Abarth 595 review - how does it compare to the Up GTI? - Engine, transmission and technical details

Low on sophistication, high on fun – Abarth’s hatch isn’t for everyone, but some will love it.

Evo rating
  • Funky styling and interior, nimble handling, strong performance
  • Bouncy ride, dated equipment and tech, some quality quirks

Engine, transmission and technical details

It’s relatively simple here – all 595s (and indeed all Abarths full stop right now) are powered by a 1.4-litre four-cylinder turbocharged powerplant under the T-Jet banner. The only difference between each model is the power and torque it produces due to different turbochargers, air filters and ECU tuning, and the way it sounds courtesy of standard, Record Monza and Akrapovic exhaust systems depending on trim level.

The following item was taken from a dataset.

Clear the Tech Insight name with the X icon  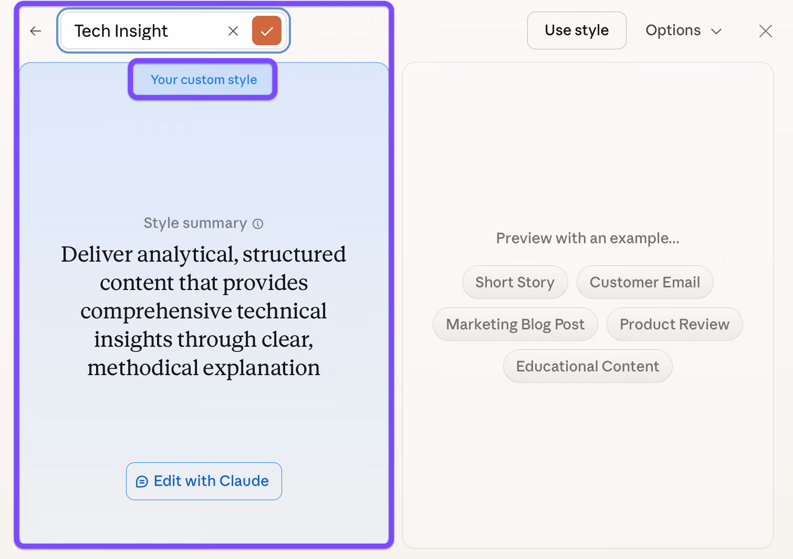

Thus the range starts with a 143bhp at 5500rpm and 152lb ft at 3000rpm model in the basic Abarth 595, with a standard exhaust system. Next up is the Trofeo, which makes 158bhp at 5500rpm and 170lb ft at 3000rpm, but gets an Abarth air filter and the Record Monza exhaust.

The Turismo makes 5bhp more at the same revs and identical torque, but interestingly gets a Garrett turbocharger rather than an IHI, a different intake system, but the standard Abarth exhaust. Competizione models get the same turbo and intake, but other tweaks and the use of the Record Monza exhaust lift power to 178bhp at 5500rpm and 184lb ft of torque at 3000rpm.

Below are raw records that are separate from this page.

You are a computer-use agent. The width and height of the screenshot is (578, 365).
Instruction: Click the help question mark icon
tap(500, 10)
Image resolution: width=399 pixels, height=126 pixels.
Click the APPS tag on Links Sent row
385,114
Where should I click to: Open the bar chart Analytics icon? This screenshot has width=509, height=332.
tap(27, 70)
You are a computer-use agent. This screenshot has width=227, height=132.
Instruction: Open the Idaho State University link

The luxurious Rivale again gets the same turbo and intake and makes the same power and torque, but switches the Record Monza exhaust system for one from Akrapovic.

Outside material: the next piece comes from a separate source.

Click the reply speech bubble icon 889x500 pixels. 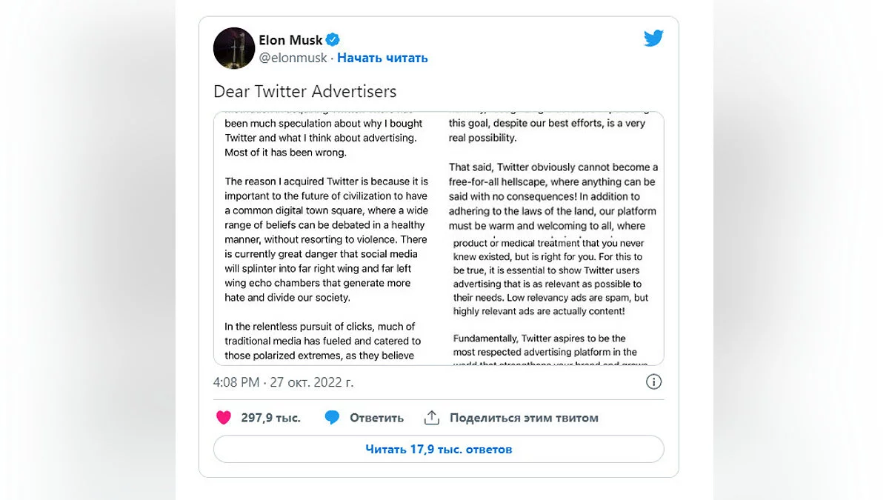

A five-speed manual transmission is standard across the 595 and 695 range, but the Turismo, Competizione and Rivale are additionally available with a five-speed automated manual transmission – a rare option these days. We’ve not tried a model so-equipped, but automated manuals don’t traditionally offer the best driving behaviour, typically changing with a lurch as the ’box attempts to switch gears.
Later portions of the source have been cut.